POLÍTICA & ECONOMIA

Renan Calheiros propõe que FGC cubra prejuízos de fundos de previdência no Banco Master

Projeto de lei amplia proteção do FGC para depósitos de regimes de previdência afetados pelo rombo no Banco Master; proposta aguarda análise no Senado.

Publicado em 22/05/2026 às 18:06
Renan Calheiros

O senador Renan Calheiros (MDB-AL) apresentou, nesta semana, um projeto de lei que amplia a proteção do Fundo Garantidor de Créditos (FGC) para depósitos realizados por Regimes Próprios de Previdência Social (RPPS) e entidades de previdência complementar do Distrito Federal, estados e municípios no Banco Master.

A proposta sugere a inclusão de um novo artigo na Lei 9.710/1998, assegurando "cobertura integral aos depósitos, a qualquer título, dos Regimes Próprios de Previdência Social e de Previdência Complementar do Distrito Federal, dos Estados e dos Municípios, especificamente, no conglomerado do Banco Master".

Além disso, o projeto prevê que essa garantia não fique restrita aos limites estabelecidos atualmente pela Resolução do Conselho Monetário Nacional nº 4.222/2013.

Segundo Renan Calheiros, a medida busca proteger instituições previdenciárias que teriam cometido o "equívoco" de investir recursos no banco, em meio a um "imbróglio" envolvendo desvio de verbas e suspeitas de corrupção.

O texto ressalta, contudo, que o projeto não isenta gestores públicos de investigação e possível responsabilização em casos de dolo ou má-fé.

Após ser apresentado à Mesa Diretora do Senado, o projeto aguarda despacho do presidente da Casa, Davi Alcolumbre (União-AP), para tramitação nas comissões. Ainda não há data definida para o início da análise.

Investimentos em risco

Conforme reportagem da Broadcast/Estadão publicada em novembro, dados do Ministério da Previdência indicam que 18 fundos de pensão de servidores públicos investiram, juntos, R$ 1,8 bilhão em títulos do banco comandado por Daniel Vorcaro, preso sob acusações de fraude bancária.

Essas instituições adquiriram letras financeiras emitidas pelo Banco Master, instrumentos que impulsionaram o crescimento da instituição após o Banco Central endurecer as regras para captação de recursos via Certificados de Depósitos Bancários (CDBs) destinados a pessoas físicas — até então, a principal fonte de financiamento do banco.

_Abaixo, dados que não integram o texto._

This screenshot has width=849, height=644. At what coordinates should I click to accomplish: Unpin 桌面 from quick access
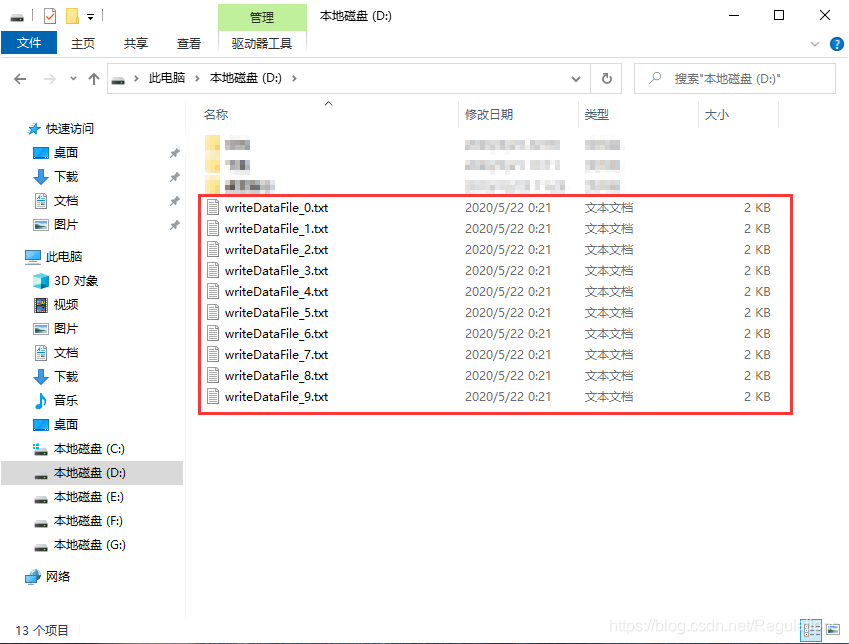coord(175,152)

A maior exposição está concentrada no fundo de previdência dos servidores do Estado do Rio de Janeiro. O Rioprevidência aplicou cerca de R$ 1 bilhão em papéis do Master, emitidos entre outubro de 2023 e agosto de 2024, com vencimentos previstos para 2033 e 2034.

O segundo maior impacto, segundo o Ministério da Previdência, é no fundo de pensão do Estado do Amapá (Amprev), com R$ 400 milhões investidos no banco. A entidade, que tem entre seus conselheiros o advogado Alberto Alcolumbre, irmão do presidente do Senado, também aplicou outros R$ 250 milhões em letras financeiras do Banco de Brasília (BRB), operação considerada irregular, já que fundos de previdência de servidores não podem adquirir títulos de bancos públicos.